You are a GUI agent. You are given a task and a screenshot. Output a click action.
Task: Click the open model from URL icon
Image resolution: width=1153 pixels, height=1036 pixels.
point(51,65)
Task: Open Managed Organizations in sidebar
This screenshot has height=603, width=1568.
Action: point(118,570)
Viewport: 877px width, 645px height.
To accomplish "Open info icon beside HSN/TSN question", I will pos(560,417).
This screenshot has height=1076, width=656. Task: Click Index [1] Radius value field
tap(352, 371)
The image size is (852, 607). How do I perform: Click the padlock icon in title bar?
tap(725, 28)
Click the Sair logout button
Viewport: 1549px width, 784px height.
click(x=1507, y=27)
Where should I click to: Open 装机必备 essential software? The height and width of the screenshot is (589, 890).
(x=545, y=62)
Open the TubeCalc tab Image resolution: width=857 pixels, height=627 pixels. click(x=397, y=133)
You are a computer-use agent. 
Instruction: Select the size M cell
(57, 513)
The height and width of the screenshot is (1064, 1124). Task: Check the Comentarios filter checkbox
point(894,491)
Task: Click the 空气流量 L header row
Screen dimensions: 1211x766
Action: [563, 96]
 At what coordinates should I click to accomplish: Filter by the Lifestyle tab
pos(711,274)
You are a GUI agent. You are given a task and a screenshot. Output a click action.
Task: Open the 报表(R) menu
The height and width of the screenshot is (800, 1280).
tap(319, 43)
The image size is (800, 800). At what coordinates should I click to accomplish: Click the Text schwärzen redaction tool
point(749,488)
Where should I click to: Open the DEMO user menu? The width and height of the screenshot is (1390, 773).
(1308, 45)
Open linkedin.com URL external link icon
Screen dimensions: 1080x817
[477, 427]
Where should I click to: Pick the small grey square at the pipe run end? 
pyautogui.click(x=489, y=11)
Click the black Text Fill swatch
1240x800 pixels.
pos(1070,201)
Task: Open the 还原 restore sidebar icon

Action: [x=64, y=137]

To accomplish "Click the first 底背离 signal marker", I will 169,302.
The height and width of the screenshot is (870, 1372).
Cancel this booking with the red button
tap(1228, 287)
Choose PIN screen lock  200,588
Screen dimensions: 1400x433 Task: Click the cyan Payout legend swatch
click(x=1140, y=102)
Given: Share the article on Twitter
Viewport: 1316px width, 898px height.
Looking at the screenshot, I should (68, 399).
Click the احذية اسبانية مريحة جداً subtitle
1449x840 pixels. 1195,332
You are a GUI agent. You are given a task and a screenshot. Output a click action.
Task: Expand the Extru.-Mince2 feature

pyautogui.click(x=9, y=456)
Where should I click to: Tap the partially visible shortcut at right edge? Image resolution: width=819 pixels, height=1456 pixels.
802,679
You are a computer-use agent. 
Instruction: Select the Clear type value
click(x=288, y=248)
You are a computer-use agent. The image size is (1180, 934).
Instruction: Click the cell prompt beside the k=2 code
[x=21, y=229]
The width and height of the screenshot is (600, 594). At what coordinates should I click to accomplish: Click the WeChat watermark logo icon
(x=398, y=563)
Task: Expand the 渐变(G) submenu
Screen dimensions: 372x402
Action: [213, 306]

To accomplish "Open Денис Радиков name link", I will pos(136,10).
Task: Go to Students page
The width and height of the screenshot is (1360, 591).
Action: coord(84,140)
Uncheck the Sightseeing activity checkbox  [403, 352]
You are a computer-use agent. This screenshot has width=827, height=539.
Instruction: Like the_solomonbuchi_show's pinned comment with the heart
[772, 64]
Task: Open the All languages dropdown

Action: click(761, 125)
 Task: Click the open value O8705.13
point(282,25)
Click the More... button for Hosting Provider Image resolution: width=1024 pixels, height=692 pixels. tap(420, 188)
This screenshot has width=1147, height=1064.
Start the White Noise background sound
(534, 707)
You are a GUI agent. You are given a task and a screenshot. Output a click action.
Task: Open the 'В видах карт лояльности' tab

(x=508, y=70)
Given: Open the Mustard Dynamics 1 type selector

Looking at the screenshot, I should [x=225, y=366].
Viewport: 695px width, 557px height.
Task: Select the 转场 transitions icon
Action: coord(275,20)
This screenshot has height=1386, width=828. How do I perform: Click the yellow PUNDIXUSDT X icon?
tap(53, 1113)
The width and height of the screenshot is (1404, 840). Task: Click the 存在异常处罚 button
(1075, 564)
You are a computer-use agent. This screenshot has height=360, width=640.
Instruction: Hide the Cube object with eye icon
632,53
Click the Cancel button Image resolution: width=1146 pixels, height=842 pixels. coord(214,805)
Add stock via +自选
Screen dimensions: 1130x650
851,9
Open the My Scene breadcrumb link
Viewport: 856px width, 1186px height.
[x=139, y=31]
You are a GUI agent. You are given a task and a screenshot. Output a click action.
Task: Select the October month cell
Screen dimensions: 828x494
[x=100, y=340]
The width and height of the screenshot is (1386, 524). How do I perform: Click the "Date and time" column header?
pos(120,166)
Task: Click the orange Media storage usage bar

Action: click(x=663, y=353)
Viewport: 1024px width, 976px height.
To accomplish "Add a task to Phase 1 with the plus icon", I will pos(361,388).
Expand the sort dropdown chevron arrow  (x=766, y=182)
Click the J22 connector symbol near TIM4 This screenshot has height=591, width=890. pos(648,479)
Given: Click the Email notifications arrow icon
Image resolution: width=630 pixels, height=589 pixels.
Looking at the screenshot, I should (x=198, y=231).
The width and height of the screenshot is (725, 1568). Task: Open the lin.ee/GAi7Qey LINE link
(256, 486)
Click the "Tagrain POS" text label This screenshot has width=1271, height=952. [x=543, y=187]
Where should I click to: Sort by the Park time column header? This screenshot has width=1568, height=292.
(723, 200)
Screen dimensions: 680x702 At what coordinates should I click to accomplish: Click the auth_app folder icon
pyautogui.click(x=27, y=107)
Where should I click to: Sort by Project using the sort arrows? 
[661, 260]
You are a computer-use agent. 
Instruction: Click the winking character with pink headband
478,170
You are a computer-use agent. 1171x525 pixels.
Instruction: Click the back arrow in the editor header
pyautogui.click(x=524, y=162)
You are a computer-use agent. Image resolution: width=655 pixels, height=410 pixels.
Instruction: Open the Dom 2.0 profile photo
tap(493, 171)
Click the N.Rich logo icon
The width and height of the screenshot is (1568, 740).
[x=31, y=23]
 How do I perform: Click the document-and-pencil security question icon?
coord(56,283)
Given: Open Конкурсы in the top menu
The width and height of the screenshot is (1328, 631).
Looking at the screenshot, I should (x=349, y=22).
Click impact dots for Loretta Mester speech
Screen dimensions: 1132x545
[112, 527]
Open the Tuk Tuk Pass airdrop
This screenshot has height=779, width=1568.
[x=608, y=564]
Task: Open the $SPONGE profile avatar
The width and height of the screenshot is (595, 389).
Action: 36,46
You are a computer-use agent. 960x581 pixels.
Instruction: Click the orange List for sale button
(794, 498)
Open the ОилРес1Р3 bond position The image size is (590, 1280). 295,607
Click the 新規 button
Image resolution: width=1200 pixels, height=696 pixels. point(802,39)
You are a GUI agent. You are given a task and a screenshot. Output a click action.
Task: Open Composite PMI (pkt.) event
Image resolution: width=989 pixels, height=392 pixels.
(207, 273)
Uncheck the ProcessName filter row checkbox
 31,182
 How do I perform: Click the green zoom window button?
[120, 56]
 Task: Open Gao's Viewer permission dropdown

-------------------------

**WHAT IS EXPECTED**
Nothing in the records should be altered when they are written out again.

**ANSWER AREA**
You are a GUI agent. You are given a task and a screenshot. Output a click action.
Task: Click the open model from URL icon
Image resolution: width=1153 pixels, height=1036 pixels.
point(51,65)
Task: Open Managed Organizations in sidebar
This screenshot has height=603, width=1568.
Action: point(118,570)
Viewport: 877px width, 645px height.
To accomplish "Open info icon beside HSN/TSN question", I will pos(560,417).
This screenshot has height=1076, width=656. Task: Click Index [1] Radius value field
tap(352, 371)
The image size is (852, 607). How do I perform: Click the padlock icon in title bar?
tap(725, 28)
Click the Sair logout button
Viewport: 1549px width, 784px height.
click(x=1507, y=27)
Where should I click to: Open 装机必备 essential software? The height and width of the screenshot is (589, 890).
(x=545, y=62)
Open the TubeCalc tab Image resolution: width=857 pixels, height=627 pixels. click(x=397, y=133)
You are a computer-use agent. 
Instruction: Select the size M cell
(57, 513)
The height and width of the screenshot is (1064, 1124). Task: Check the Comentarios filter checkbox
point(894,491)
Task: Click the 空气流量 L header row
Screen dimensions: 1211x766
Action: [563, 96]
 At what coordinates should I click to accomplish: Filter by the Lifestyle tab
pos(711,274)
You are a GUI agent. You are given a task and a screenshot. Output a click action.
Task: Open the 报表(R) menu
The height and width of the screenshot is (800, 1280).
tap(319, 43)
The image size is (800, 800). At what coordinates should I click to accomplish: Click the Text schwärzen redaction tool
point(749,488)
Where should I click to: Open the DEMO user menu? The width and height of the screenshot is (1390, 773).
(1308, 45)
Open linkedin.com URL external link icon
Screen dimensions: 1080x817
[477, 427]
Where should I click to: Pick the small grey square at the pipe run end? 
pyautogui.click(x=489, y=11)
Click the black Text Fill swatch
1240x800 pixels.
pos(1070,201)
Task: Open the 还原 restore sidebar icon

Action: [x=64, y=137]

To accomplish "Click the first 底背离 signal marker", I will 169,302.
The height and width of the screenshot is (870, 1372).
Cancel this booking with the red button
tap(1228, 287)
Choose PIN screen lock  200,588
Screen dimensions: 1400x433 Task: Click the cyan Payout legend swatch
click(x=1140, y=102)
Given: Share the article on Twitter
Viewport: 1316px width, 898px height.
Looking at the screenshot, I should (68, 399).
Click the احذية اسبانية مريحة جداً subtitle
1449x840 pixels. 1195,332
You are a GUI agent. You are given a task and a screenshot. Output a click action.
Task: Expand the Extru.-Mince2 feature

pyautogui.click(x=9, y=456)
Where should I click to: Tap the partially visible shortcut at right edge? Image resolution: width=819 pixels, height=1456 pixels.
802,679
You are a computer-use agent. 
Instruction: Select the Clear type value
click(x=288, y=248)
You are a computer-use agent. The image size is (1180, 934).
Instruction: Click the cell prompt beside the k=2 code
[x=21, y=229]
The width and height of the screenshot is (600, 594). At what coordinates should I click to accomplish: Click the WeChat watermark logo icon
(x=398, y=563)
Task: Expand the 渐变(G) submenu
Screen dimensions: 372x402
Action: [213, 306]

To accomplish "Open Денис Радиков name link", I will pos(136,10).
Task: Go to Students page
The width and height of the screenshot is (1360, 591).
Action: coord(84,140)
Uncheck the Sightseeing activity checkbox  [403, 352]
You are a computer-use agent. This screenshot has width=827, height=539.
Instruction: Like the_solomonbuchi_show's pinned comment with the heart
[772, 64]
Task: Open the All languages dropdown

Action: click(761, 125)
 Task: Click the open value O8705.13
point(282,25)
Click the More... button for Hosting Provider Image resolution: width=1024 pixels, height=692 pixels. tap(420, 188)
This screenshot has width=1147, height=1064.
Start the White Noise background sound
(534, 707)
You are a GUI agent. You are given a task and a screenshot. Output a click action.
Task: Open the 'В видах карт лояльности' tab

(x=508, y=70)
Given: Open the Mustard Dynamics 1 type selector

Looking at the screenshot, I should [x=225, y=366].
Viewport: 695px width, 557px height.
Task: Select the 转场 transitions icon
Action: coord(275,20)
This screenshot has height=1386, width=828. How do I perform: Click the yellow PUNDIXUSDT X icon?
tap(53, 1113)
The width and height of the screenshot is (1404, 840). Task: Click the 存在异常处罚 button
(1075, 564)
You are a computer-use agent. This screenshot has height=360, width=640.
Instruction: Hide the Cube object with eye icon
632,53
Click the Cancel button Image resolution: width=1146 pixels, height=842 pixels. coord(214,805)
Add stock via +自选
Screen dimensions: 1130x650
851,9
Open the My Scene breadcrumb link
Viewport: 856px width, 1186px height.
[x=139, y=31]
You are a GUI agent. You are given a task and a screenshot. Output a click action.
Task: Select the October month cell
Screen dimensions: 828x494
[x=100, y=340]
The width and height of the screenshot is (1386, 524). How do I perform: Click the "Date and time" column header?
pos(120,166)
Task: Click the orange Media storage usage bar

Action: click(x=663, y=353)
Viewport: 1024px width, 976px height.
To accomplish "Add a task to Phase 1 with the plus icon", I will pos(361,388).
Expand the sort dropdown chevron arrow  (x=766, y=182)
Click the J22 connector symbol near TIM4 This screenshot has height=591, width=890. pos(648,479)
Given: Click the Email notifications arrow icon
Image resolution: width=630 pixels, height=589 pixels.
Looking at the screenshot, I should (x=198, y=231).
The width and height of the screenshot is (725, 1568). Task: Open the lin.ee/GAi7Qey LINE link
(256, 486)
Click the "Tagrain POS" text label This screenshot has width=1271, height=952. [x=543, y=187]
Where should I click to: Sort by the Park time column header? This screenshot has width=1568, height=292.
(723, 200)
Screen dimensions: 680x702 At what coordinates should I click to accomplish: Click the auth_app folder icon
pyautogui.click(x=27, y=107)
Where should I click to: Sort by Project using the sort arrows? 
[661, 260]
You are a computer-use agent. 
Instruction: Click the winking character with pink headband
478,170
You are a computer-use agent. 1171x525 pixels.
Instruction: Click the back arrow in the editor header
pyautogui.click(x=524, y=162)
You are a computer-use agent. Image resolution: width=655 pixels, height=410 pixels.
Instruction: Open the Dom 2.0 profile photo
tap(493, 171)
Click the N.Rich logo icon
The width and height of the screenshot is (1568, 740).
[x=31, y=23]
 How do I perform: Click the document-and-pencil security question icon?
coord(56,283)
Given: Open Конкурсы in the top menu
The width and height of the screenshot is (1328, 631).
Looking at the screenshot, I should (x=349, y=22).
Click impact dots for Loretta Mester speech
Screen dimensions: 1132x545
[112, 527]
Open the Tuk Tuk Pass airdrop
This screenshot has height=779, width=1568.
[x=608, y=564]
Task: Open the $SPONGE profile avatar
The width and height of the screenshot is (595, 389).
Action: 36,46
You are a computer-use agent. 960x581 pixels.
Instruction: Click the orange List for sale button
(794, 498)
Open the ОилРес1Р3 bond position The image size is (590, 1280). 295,607
Click the 新規 button
Image resolution: width=1200 pixels, height=696 pixels. point(802,39)
You are a GUI agent. You are given a task and a screenshot. Output a click action.
Task: Open Composite PMI (pkt.) event
Image resolution: width=989 pixels, height=392 pixels.
(207, 273)
Uncheck the ProcessName filter row checkbox
 31,182
 How do I perform: Click the green zoom window button?
[120, 56]
 Task: Open Gao's Viewer permission dropdown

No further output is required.